[Saved data entries]

========

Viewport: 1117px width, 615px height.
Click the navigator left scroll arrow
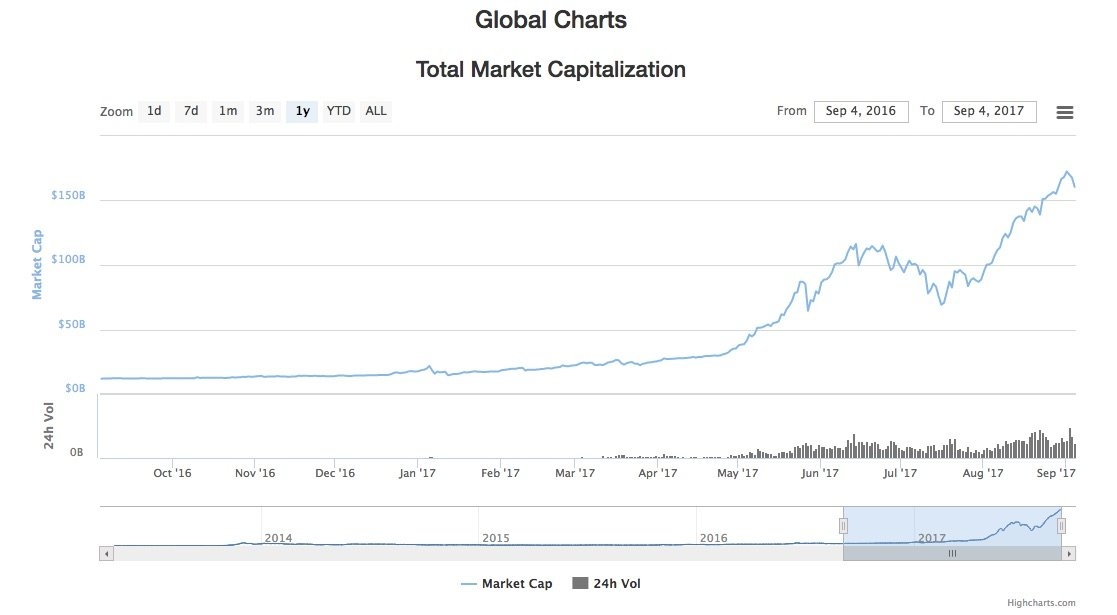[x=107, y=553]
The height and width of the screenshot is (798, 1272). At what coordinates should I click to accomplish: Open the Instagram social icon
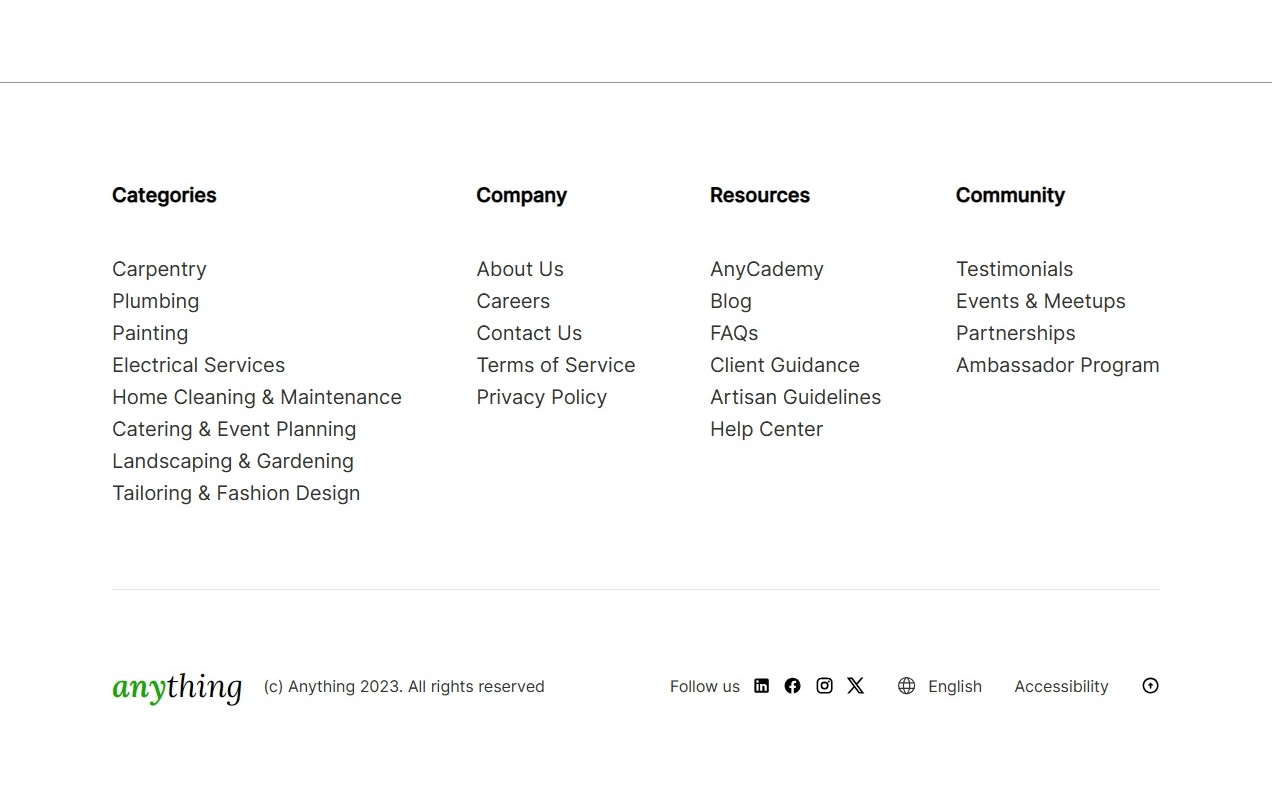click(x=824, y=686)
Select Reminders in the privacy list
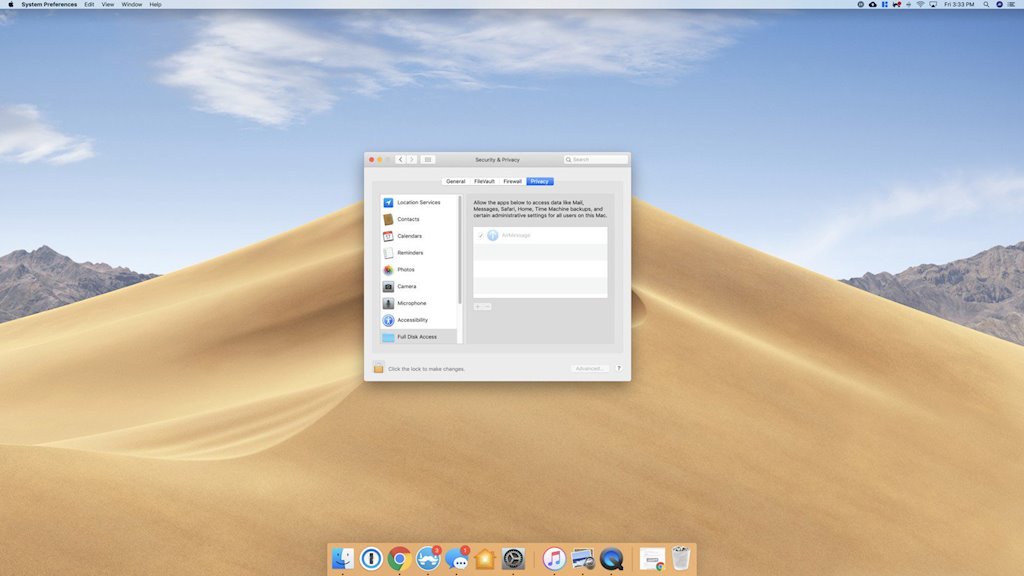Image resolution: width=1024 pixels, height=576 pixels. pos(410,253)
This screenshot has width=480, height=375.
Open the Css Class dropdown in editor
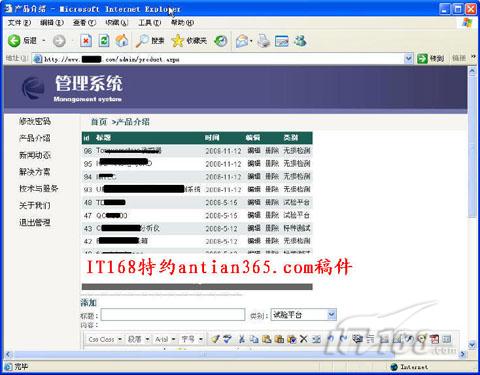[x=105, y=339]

========

* **ABOUT THIS EXERCISE**:
A faithful copy of all the data above is required, printed exactly and with no pictures.

* **WRITTEN SOLUTION**:
Viewport: 1117px width, 615px height.
Click the navigator left scroll arrow
[x=107, y=553]
The height and width of the screenshot is (798, 1272). At what coordinates should I click to accomplish: Open the Instagram social icon
click(x=824, y=686)
Select Reminders in the privacy list
Image resolution: width=1024 pixels, height=576 pixels. pos(410,253)
This screenshot has width=480, height=375.
Open the Css Class dropdown in editor
[x=105, y=339]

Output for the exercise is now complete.